Calcein release studies in HEPES buffer at 37 °C from: (A) NioTw20/AgNPs; (B) NioSp20/AgNPs.

Figure 7

Nile Red release studies in HEPES buffer at 37 °C (A) NioTw20/AgNPs; (B) NioSp20/AgNPs.

On the contrary, in both samples, the Nile Red release profiles that were obtained in HEPES at 37 °C are comparable, because of the lipophilic nature of the probe, as shown in Figure 7.

The number of bilayers to cross is the limiting step for hydrophilic probe release, while it is not the limiting step for the lipophilic probe that is located in the bilayer, and will be barely released for the poor affinity with the aqueous external medium.

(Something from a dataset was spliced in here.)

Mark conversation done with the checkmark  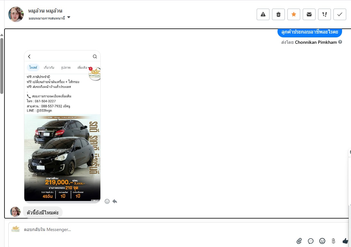tap(340, 14)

The morphological structure of the two different niosomal formulations and the presence or not of AgNPs, could influence the release profiles of the two probes.

4. Conclusions

In this study, hydrophilic AgNPs were loaded in two different niosomes, producing two systems, namely NioTw20 + AgNPs and NioSp20 + AgNPs. A deep physical–chemical characterization was carried out to obtain information on the influence of AgNPs on the preparation and features of niosomal formulations. First of all, the DLS studies confirm the nanosize and stability of both systems in water. Moreover, the entrapment efficiency for the two systems was investigated, and it was more efficient for Span 20 than Tw20 niosomes, which was probably related to their different internal structures. Microviscosity and polarity investigations demonstrated that no interactions occurred between the niosomal double layer and the AgNPs, which were probably located inside aqueous compartments. The SAXS data confirmed the presence of the AgNPs located inside the aqueous compartment of the two niosomal systems, and also allowed highlighting the different structures of their double layers. The morphological characterization indicates that the niosomes maintained spherical shapes. Moreover, stability was confirmed in water, bovine serum, and human serum. Moreover, hydrophilic and lipophilic probe release profiles were obtained in HEPES and in human serum. In conclusion, both systems evidenced the entrapment of AgNPs: NioTw20-AgNPs and NioSp20-AgNPs. The two systems are stable in water, bovine serum, and human serum, and maintain the ability to entrap also hydrophilic or lipophilic model molecules. This work demonstrates that the niosomes’ features are not altered by AgNPs loading, and confirms that these niosomal formulations are good candidates for the delivery of AgNPs together with other drugs, opening new promising ways for their biotechnological applications.